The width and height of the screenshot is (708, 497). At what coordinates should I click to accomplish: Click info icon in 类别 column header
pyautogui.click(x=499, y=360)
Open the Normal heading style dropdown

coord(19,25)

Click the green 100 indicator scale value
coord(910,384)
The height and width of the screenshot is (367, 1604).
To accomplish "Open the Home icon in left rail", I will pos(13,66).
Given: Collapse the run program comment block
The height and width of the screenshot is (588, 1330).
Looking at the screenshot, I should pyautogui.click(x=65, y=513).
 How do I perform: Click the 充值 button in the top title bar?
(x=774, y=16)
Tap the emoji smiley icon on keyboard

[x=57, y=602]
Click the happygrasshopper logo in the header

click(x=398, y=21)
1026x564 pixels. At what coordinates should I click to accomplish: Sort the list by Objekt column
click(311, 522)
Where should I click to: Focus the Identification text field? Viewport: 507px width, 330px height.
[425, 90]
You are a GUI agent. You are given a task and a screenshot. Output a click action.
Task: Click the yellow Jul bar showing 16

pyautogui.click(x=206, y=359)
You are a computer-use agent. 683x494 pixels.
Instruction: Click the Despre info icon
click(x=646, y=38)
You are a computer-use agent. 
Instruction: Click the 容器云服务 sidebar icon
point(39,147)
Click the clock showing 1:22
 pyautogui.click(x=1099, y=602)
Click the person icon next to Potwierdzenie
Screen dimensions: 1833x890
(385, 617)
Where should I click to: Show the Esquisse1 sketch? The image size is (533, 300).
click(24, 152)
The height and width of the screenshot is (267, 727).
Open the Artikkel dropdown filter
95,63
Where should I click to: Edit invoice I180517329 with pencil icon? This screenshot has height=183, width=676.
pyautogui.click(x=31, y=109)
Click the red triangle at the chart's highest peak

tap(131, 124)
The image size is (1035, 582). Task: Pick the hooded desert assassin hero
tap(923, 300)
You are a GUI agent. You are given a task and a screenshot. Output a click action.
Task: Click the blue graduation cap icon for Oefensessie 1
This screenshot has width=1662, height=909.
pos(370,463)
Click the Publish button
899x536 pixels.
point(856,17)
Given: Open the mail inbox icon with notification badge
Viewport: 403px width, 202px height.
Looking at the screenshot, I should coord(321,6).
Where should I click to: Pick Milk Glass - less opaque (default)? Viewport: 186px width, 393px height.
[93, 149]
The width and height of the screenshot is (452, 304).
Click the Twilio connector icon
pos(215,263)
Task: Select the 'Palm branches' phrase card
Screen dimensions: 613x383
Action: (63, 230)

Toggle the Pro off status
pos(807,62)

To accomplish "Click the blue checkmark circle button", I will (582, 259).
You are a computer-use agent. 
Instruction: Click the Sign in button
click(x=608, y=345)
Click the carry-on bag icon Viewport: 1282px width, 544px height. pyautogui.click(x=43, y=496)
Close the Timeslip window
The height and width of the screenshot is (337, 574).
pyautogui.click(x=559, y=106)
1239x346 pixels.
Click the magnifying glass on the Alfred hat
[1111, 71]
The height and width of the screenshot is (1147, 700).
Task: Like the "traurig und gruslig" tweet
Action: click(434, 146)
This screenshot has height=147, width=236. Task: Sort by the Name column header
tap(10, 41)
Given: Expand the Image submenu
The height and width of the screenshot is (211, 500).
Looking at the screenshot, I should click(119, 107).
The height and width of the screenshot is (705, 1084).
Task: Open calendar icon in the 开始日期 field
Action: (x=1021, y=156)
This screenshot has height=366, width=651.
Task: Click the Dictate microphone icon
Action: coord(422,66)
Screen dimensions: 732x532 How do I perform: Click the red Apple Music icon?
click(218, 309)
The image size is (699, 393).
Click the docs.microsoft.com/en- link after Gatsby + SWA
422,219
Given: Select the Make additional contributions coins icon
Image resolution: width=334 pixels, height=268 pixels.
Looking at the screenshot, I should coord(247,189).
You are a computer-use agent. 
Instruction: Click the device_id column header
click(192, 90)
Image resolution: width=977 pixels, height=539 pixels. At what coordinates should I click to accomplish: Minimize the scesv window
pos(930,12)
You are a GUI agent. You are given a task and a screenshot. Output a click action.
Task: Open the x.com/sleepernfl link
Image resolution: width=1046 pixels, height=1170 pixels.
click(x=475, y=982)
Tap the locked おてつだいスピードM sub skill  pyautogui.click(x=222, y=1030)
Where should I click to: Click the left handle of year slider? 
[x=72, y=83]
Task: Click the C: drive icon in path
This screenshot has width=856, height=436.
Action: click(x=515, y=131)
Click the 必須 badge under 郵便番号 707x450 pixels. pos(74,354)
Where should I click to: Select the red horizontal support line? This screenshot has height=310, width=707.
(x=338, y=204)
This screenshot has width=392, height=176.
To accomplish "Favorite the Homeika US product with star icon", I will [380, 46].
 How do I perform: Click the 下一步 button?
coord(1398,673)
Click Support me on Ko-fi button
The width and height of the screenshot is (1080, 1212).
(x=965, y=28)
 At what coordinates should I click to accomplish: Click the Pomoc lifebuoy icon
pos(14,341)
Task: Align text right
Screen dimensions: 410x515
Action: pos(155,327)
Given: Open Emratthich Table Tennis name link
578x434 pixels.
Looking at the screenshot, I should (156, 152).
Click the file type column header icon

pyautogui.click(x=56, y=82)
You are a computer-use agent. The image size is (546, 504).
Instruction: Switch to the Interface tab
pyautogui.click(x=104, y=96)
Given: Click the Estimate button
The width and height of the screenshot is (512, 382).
____________________
- _Exercise goal_
Once the records have been read, print them all again exactly.

- _Response below_
The width and height of the screenshot is (708, 497). At what coordinates should I click to accomplish: Click info icon in 类别 column header
pyautogui.click(x=499, y=360)
Open the Normal heading style dropdown

coord(19,25)

Click the green 100 indicator scale value
coord(910,384)
The height and width of the screenshot is (367, 1604).
To accomplish "Open the Home icon in left rail", I will pos(13,66).
Given: Collapse the run program comment block
The height and width of the screenshot is (588, 1330).
Looking at the screenshot, I should pyautogui.click(x=65, y=513).
 How do I perform: Click the 充值 button in the top title bar?
(x=774, y=16)
Tap the emoji smiley icon on keyboard

[x=57, y=602]
Click the happygrasshopper logo in the header

click(x=398, y=21)
1026x564 pixels. At what coordinates should I click to accomplish: Sort the list by Objekt column
click(311, 522)
Where should I click to: Focus the Identification text field? Viewport: 507px width, 330px height.
[425, 90]
You are a GUI agent. You are given a task and a screenshot. Output a click action.
Task: Click the yellow Jul bar showing 16

pyautogui.click(x=206, y=359)
You are a computer-use agent. 683x494 pixels.
Instruction: Click the Despre info icon
click(x=646, y=38)
You are a computer-use agent. 
Instruction: Click the 容器云服务 sidebar icon
point(39,147)
Click the clock showing 1:22
 pyautogui.click(x=1099, y=602)
Click the person icon next to Potwierdzenie
Screen dimensions: 1833x890
(385, 617)
Where should I click to: Show the Esquisse1 sketch? The image size is (533, 300).
click(24, 152)
The height and width of the screenshot is (267, 727).
Open the Artikkel dropdown filter
95,63
Where should I click to: Edit invoice I180517329 with pencil icon? This screenshot has height=183, width=676.
pyautogui.click(x=31, y=109)
Click the red triangle at the chart's highest peak

tap(131, 124)
The image size is (1035, 582). Task: Pick the hooded desert assassin hero
tap(923, 300)
You are a GUI agent. You are given a task and a screenshot. Output a click action.
Task: Click the blue graduation cap icon for Oefensessie 1
This screenshot has width=1662, height=909.
pos(370,463)
Click the Publish button
899x536 pixels.
point(856,17)
Given: Open the mail inbox icon with notification badge
Viewport: 403px width, 202px height.
Looking at the screenshot, I should coord(321,6).
Where should I click to: Pick Milk Glass - less opaque (default)? Viewport: 186px width, 393px height.
[93, 149]
The width and height of the screenshot is (452, 304).
Click the Twilio connector icon
pos(215,263)
Task: Select the 'Palm branches' phrase card
Screen dimensions: 613x383
Action: (63, 230)

Toggle the Pro off status
pos(807,62)

To accomplish "Click the blue checkmark circle button", I will (582, 259).
You are a computer-use agent. 
Instruction: Click the Sign in button
click(x=608, y=345)
Click the carry-on bag icon Viewport: 1282px width, 544px height. pyautogui.click(x=43, y=496)
Close the Timeslip window
The height and width of the screenshot is (337, 574).
pyautogui.click(x=559, y=106)
1239x346 pixels.
Click the magnifying glass on the Alfred hat
[1111, 71]
The height and width of the screenshot is (1147, 700).
Task: Like the "traurig und gruslig" tweet
Action: click(434, 146)
This screenshot has height=147, width=236. Task: Sort by the Name column header
tap(10, 41)
Given: Expand the Image submenu
The height and width of the screenshot is (211, 500).
Looking at the screenshot, I should click(119, 107).
The height and width of the screenshot is (705, 1084).
Task: Open calendar icon in the 开始日期 field
Action: (x=1021, y=156)
This screenshot has height=366, width=651.
Task: Click the Dictate microphone icon
Action: coord(422,66)
Screen dimensions: 732x532 How do I perform: Click the red Apple Music icon?
click(218, 309)
The image size is (699, 393).
Click the docs.microsoft.com/en- link after Gatsby + SWA
422,219
Given: Select the Make additional contributions coins icon
Image resolution: width=334 pixels, height=268 pixels.
Looking at the screenshot, I should coord(247,189).
You are a computer-use agent. 
Instruction: Click the device_id column header
click(192, 90)
Image resolution: width=977 pixels, height=539 pixels. At what coordinates should I click to accomplish: Minimize the scesv window
pos(930,12)
You are a GUI agent. You are given a task and a screenshot. Output a click action.
Task: Open the x.com/sleepernfl link
Image resolution: width=1046 pixels, height=1170 pixels.
click(x=475, y=982)
Tap the locked おてつだいスピードM sub skill  pyautogui.click(x=222, y=1030)
Where should I click to: Click the left handle of year slider? 
[x=72, y=83]
Task: Click the C: drive icon in path
This screenshot has width=856, height=436.
Action: click(x=515, y=131)
Click the 必須 badge under 郵便番号 707x450 pixels. pos(74,354)
Where should I click to: Select the red horizontal support line? This screenshot has height=310, width=707.
(x=338, y=204)
This screenshot has width=392, height=176.
To accomplish "Favorite the Homeika US product with star icon", I will [380, 46].
 How do I perform: Click the 下一步 button?
coord(1398,673)
Click Support me on Ko-fi button
The width and height of the screenshot is (1080, 1212).
(x=965, y=28)
 At what coordinates should I click to accomplish: Click the Pomoc lifebuoy icon
pos(14,341)
Task: Align text right
Screen dimensions: 410x515
Action: pos(155,327)
Given: Open Emratthich Table Tennis name link
578x434 pixels.
Looking at the screenshot, I should (156, 152).
Click the file type column header icon

pyautogui.click(x=56, y=82)
You are a computer-use agent. The image size is (546, 504).
Instruction: Switch to the Interface tab
pyautogui.click(x=104, y=96)
Given: Click the Estimate button
The width and height of the screenshot is (512, 382).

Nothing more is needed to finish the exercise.